Sim. Uma faca “tática”, daquelas do Rambo, feita do melhor metal, e uma faca de cortar pão comprada no camelô vão fazer um estrago terrível na sua barriga. Embora a Rússia não tenha investido nem perto do que os EUA investiram na manutenção das suas armas nucleares, há muitos motivos para se acreditar o país de Putin ainda tenha capacidade de bater com força caso resolva ir até o fim com suas ameaças.

Uma bomba atômica não é algo tão complicado assim. Na prática, é um sistema que gera uma explosão dentro de um bloco fechado que pressiona material radioativo com tanta força que ele começa a entrar em processo de fissão ou fusão. As bombas mais antigas usam apenas fissão (dividir átomos), as bombas mais modernas usam fissão para iniciar fusão (grudar átomos) e assim ter um potencial explosivo imensamente maior.
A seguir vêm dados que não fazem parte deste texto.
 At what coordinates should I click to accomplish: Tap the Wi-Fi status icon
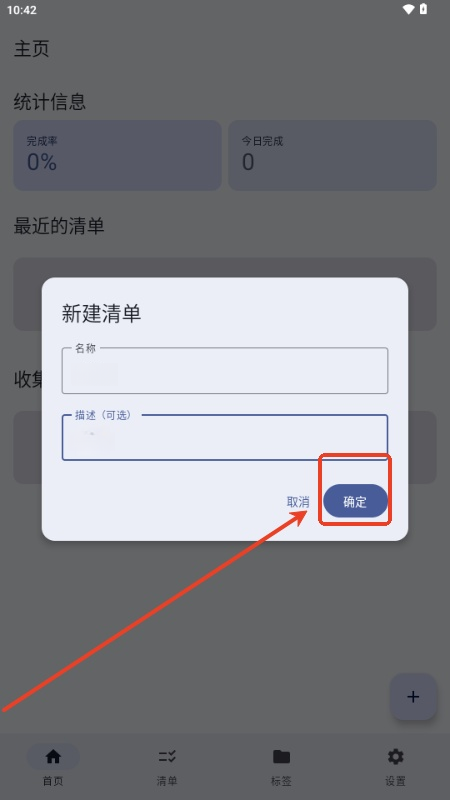tap(408, 9)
As duas únicas bombas realmente usadas em uma guerra eram da tecnologia antiga, e foram o suficiente para fazer o Japão desistir da guerra. E olha que o Japão parecia que nunca ia desistir, não importasse o custo. Eu estou falando sobre isso porque apesar de existirem várias limitações para um país produzir a bomba atômica, quase todas estão em adquirir o material radioativo, seja ele urânio ou plutônio.

Quando eu acredito que a Rússia tenha armas nucleares para causar um estrago, eu estou me baseando na parte técnica da coisa. Uma bomba moderna vaporiza o centro de uma grande cidade e torna metade dela inabitável por vários anos. Não precisa de um computador moderno ou de um sistema superdelicado para funcionar, é força bruta mesmo. Explodiram as primeiras nos anos 40 do século passado!
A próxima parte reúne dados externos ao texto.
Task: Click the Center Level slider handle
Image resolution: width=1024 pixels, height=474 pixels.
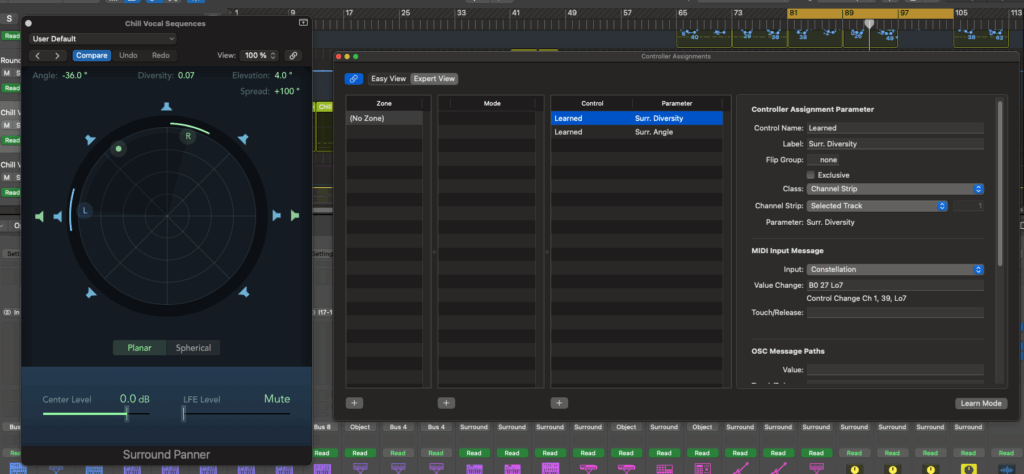Action: (x=126, y=412)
A Rússia é um dos países que tem a capacidade de enriquecer urânio para produção de bombas atômicas, por mais sucateado que esteja o sistema deles, são um dos poucos países que podem fazer novas bombas atômicas mesmo com sanções econômicas e políticas. Eles não desaprenderam a fazer. Coloca material radioativo com o número atômico certo dentro da ponta de um míssil e joga com força no amiguinho.

Se não fosse tão difícil enriquecer urânio, o Talibã já teria jogado umas 20 bombas atômicas nos EUA. Agora, a Rússia, com todos os seus problemas, passa longe de ser o Talibã. Justiça seja feita: a mais poderosa bomba atômica já detonada é deles, a Tsar Bomba, que explodiram num lugar remoto e foi sentida a centenas de quilômetros de distância. Foi no tempo da União Soviética? Foi. Mas tecnologia dos anos 50 não é lá tão difícil de replicar no século XXI.

E é claro, tem toda a questão de colocar a bomba em território inimigo. Se não fosse necessário construir um literal foguete para atacar locais há milhares de quilômetros de distância, quase todo país teria essa capacidade. Mas não é todo país que tem, apenas aqueles que conseguem enviar gente para o espaço de forma consistente. E adivinha só qual é o país que mais tem experiência de chegar no espaço? Não são os EUA não, até pouco tempo atrás boa parte dos lançamentos para satélites e até mesmo tripulações para a Estação Espacial eram feitos pelos russos, mesmo com tecnologia um pouco defasada. Porque eles são confiáveis assim em mandar coisas para o espaço.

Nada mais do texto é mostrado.